▶ _WHAT THE EXERCISE ASKS_:
Filter the listing below down to the lines that contain the string "Instruction", and copy each of those lines out. Case counts.

□ □ □ □ □ □ □

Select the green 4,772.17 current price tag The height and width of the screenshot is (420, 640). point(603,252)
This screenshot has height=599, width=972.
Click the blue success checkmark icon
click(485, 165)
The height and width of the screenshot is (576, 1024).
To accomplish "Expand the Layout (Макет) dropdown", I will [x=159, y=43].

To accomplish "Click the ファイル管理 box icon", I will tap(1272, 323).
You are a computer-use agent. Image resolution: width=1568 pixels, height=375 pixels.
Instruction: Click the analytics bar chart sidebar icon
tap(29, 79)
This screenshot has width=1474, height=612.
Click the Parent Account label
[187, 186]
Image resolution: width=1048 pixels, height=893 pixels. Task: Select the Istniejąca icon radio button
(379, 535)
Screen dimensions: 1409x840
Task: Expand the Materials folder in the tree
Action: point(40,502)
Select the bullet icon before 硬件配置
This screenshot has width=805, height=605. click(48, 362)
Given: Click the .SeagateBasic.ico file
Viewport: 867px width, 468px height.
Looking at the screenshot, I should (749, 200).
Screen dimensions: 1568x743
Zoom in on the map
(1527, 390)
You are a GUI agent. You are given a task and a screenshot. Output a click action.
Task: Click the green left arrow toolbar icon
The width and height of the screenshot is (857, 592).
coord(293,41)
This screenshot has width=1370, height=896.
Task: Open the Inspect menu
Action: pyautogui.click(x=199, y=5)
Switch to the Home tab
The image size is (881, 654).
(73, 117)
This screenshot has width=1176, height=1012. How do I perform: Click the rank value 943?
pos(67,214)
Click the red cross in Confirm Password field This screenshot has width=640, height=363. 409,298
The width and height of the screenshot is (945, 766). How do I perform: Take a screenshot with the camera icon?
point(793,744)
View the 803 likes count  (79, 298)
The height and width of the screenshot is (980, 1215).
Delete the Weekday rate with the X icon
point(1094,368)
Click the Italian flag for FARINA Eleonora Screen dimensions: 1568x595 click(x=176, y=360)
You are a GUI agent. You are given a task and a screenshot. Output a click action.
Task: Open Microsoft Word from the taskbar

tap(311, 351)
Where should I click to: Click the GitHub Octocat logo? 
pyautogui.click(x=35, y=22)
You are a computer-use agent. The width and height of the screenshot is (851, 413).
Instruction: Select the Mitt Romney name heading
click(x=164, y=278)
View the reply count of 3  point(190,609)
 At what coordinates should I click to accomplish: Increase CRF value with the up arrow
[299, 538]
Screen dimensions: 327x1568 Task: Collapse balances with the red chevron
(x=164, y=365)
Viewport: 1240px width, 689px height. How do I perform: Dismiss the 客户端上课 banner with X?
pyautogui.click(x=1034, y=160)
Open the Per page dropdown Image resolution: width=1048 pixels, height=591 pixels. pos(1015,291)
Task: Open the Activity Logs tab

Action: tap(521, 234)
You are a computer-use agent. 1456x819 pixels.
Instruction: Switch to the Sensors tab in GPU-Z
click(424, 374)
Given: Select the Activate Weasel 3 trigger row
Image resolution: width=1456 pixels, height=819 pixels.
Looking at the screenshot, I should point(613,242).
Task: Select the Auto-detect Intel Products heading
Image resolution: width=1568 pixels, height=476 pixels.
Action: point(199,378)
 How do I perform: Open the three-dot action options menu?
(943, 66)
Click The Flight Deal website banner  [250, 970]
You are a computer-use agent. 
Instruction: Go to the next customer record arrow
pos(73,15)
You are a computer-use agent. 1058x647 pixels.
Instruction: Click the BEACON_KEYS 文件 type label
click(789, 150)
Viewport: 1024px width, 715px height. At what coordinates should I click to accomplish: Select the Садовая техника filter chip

□ □ □ □ □ □ □

▶ _RESULT FOR THIS EXERCISE_:
Instruction: Click the analytics bar chart sidebar icon
Instruction: Select the Mitt Romney name heading
Instruction: Switch to the Sensors tab in GPU-Z
Instruction: Go to the next customer record arrow
Instruction: Click the BEACON_KEYS 文件 type label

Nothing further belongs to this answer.